::: STORED DATA :::
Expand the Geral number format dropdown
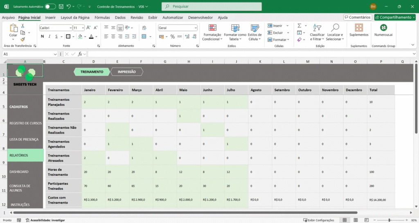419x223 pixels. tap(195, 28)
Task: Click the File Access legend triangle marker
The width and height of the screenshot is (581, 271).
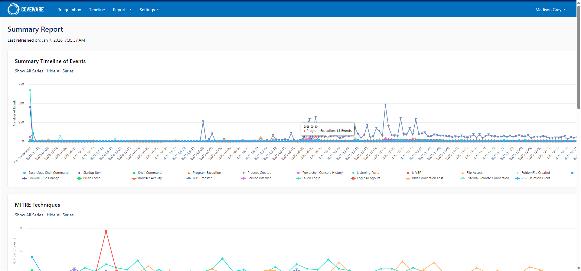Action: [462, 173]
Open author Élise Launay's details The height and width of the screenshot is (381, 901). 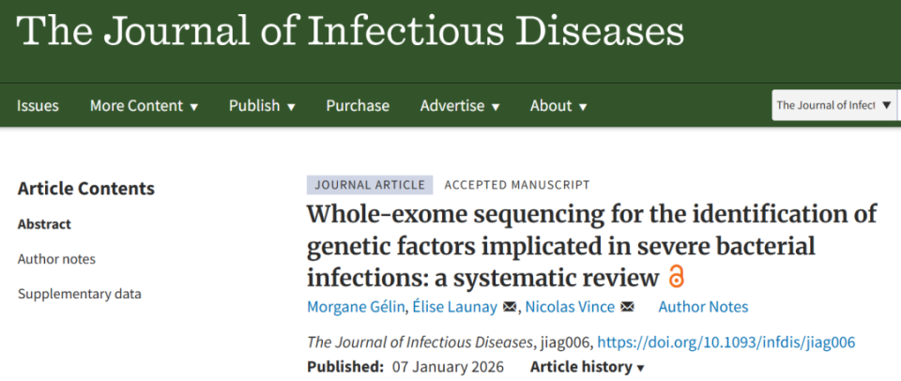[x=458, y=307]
:::
::: STORED DATA :::
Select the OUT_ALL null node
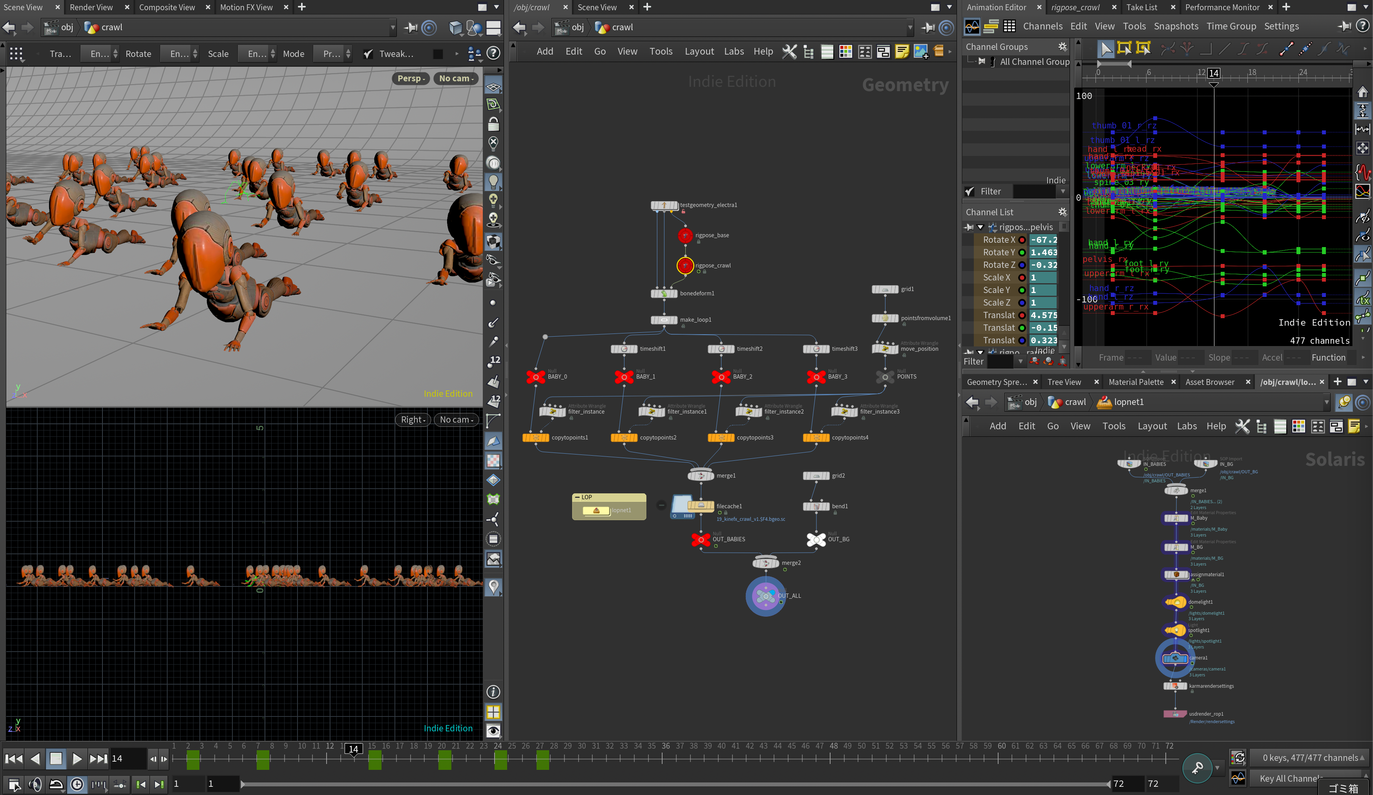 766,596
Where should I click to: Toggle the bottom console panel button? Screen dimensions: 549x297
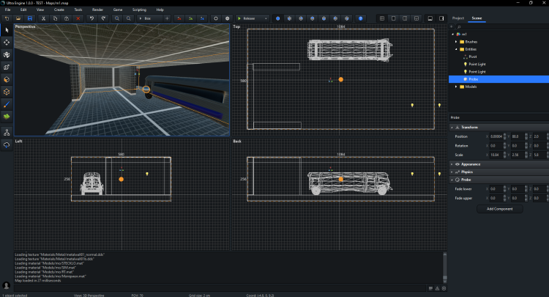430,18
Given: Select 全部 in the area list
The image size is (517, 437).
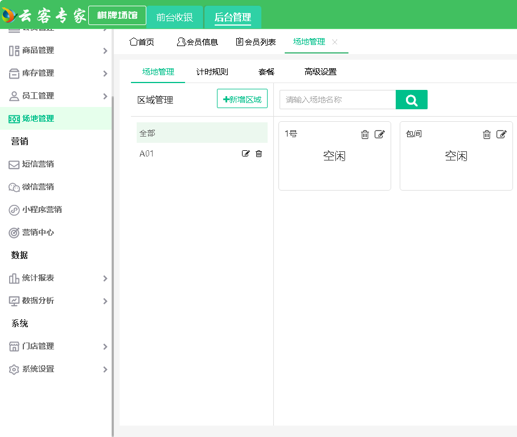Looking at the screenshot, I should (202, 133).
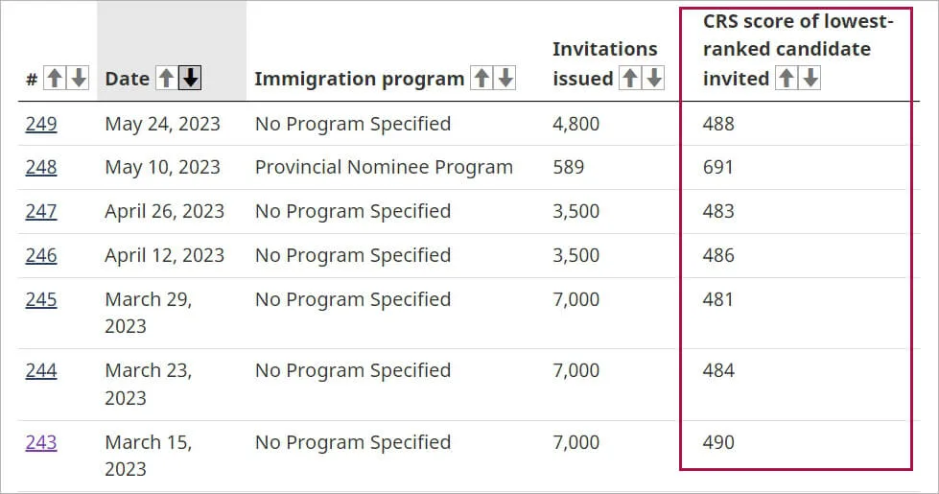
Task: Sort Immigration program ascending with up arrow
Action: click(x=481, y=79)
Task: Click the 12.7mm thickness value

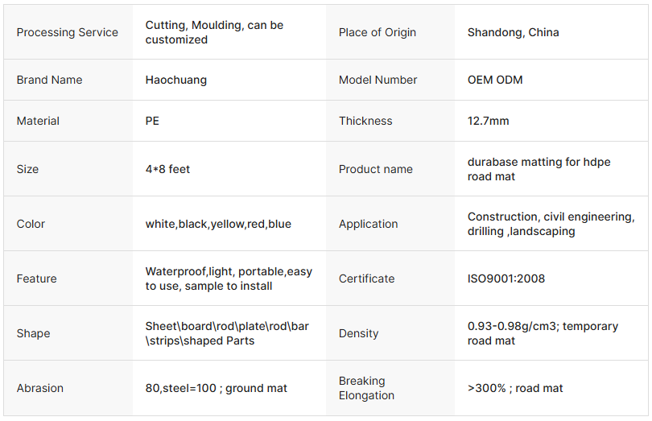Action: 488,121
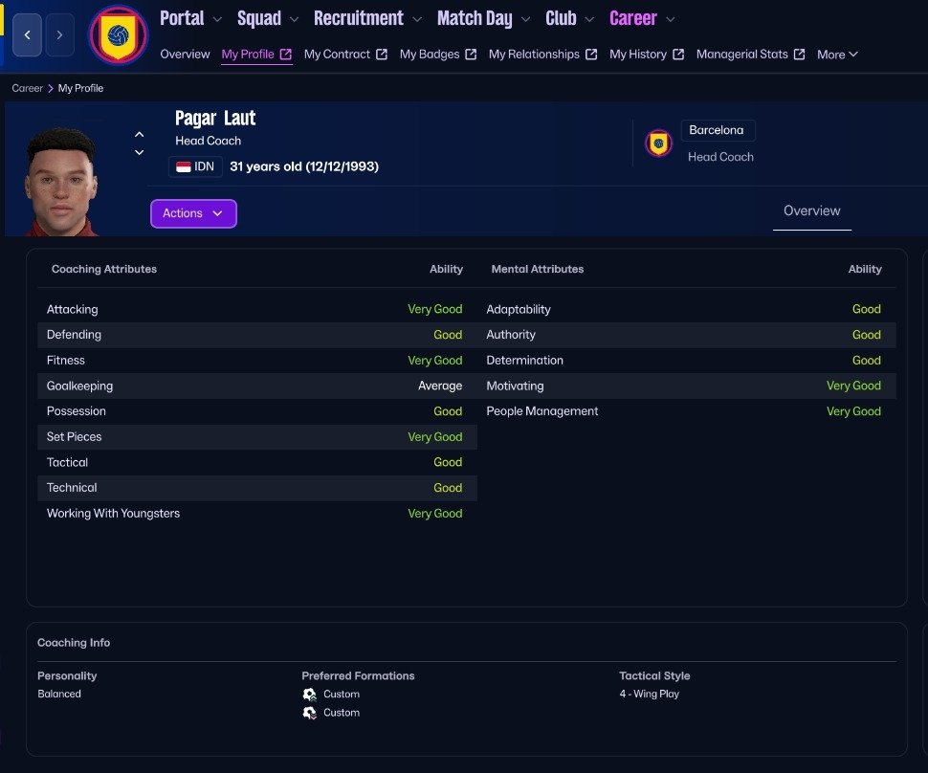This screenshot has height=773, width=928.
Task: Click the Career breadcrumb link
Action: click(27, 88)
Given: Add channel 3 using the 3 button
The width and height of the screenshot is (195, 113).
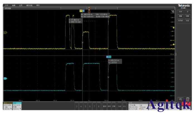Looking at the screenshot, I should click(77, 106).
:::
## GIVEN PROBLEM
Count the lines above that contain the string "button", with case significant. Reply with the number only.

## TASK RESPONSE
2